▶ RECORDS SHOWN
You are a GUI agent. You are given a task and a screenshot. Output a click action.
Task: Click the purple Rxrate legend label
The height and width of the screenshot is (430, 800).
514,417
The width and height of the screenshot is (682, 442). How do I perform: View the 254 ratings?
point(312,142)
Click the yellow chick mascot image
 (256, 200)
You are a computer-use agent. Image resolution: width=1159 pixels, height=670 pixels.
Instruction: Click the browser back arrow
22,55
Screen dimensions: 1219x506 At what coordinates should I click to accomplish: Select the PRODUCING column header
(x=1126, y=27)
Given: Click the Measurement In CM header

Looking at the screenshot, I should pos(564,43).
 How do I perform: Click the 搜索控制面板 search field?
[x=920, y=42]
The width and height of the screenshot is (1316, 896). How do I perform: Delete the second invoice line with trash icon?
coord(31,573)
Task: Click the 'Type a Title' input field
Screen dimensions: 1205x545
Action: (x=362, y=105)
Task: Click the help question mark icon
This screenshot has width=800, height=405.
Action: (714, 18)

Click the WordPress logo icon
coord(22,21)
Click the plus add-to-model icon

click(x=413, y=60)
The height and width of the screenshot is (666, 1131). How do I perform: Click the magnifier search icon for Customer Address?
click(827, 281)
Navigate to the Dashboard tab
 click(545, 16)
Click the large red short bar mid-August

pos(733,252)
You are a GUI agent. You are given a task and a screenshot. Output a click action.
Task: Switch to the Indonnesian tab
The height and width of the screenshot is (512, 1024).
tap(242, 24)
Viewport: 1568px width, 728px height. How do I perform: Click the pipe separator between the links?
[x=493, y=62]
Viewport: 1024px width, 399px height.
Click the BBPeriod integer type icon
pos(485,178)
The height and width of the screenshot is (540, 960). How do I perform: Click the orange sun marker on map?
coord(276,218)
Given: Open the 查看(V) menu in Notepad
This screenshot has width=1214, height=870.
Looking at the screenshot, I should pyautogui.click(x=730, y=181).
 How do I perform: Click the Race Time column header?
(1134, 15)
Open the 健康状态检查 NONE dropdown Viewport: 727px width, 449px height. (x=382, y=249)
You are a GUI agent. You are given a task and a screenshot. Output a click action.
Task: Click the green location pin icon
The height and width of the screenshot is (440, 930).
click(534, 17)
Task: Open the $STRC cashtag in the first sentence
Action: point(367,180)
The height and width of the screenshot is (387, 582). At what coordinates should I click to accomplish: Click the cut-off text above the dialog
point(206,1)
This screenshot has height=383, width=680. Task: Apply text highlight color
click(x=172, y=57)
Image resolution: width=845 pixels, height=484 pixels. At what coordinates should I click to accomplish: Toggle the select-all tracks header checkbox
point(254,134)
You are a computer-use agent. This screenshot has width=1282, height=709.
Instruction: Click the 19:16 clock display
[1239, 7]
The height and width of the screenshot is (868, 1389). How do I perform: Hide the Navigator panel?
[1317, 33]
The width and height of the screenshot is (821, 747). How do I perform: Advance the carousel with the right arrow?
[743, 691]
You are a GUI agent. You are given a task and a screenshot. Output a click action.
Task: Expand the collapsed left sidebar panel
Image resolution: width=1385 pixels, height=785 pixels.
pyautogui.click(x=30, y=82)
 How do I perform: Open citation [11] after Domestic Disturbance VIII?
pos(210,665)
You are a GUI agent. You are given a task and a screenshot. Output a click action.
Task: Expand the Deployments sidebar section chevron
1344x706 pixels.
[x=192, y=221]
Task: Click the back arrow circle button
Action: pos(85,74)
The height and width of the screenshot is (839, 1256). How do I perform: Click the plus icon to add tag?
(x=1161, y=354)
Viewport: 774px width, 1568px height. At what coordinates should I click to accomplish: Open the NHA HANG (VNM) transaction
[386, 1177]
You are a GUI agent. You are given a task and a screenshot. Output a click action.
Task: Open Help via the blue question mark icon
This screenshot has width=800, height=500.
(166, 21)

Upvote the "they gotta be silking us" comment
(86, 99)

▶ TASK TO CARRY OUT
Write only the number of lines in the listing that hold the word "question".

▶ YOUR SOLUTION
2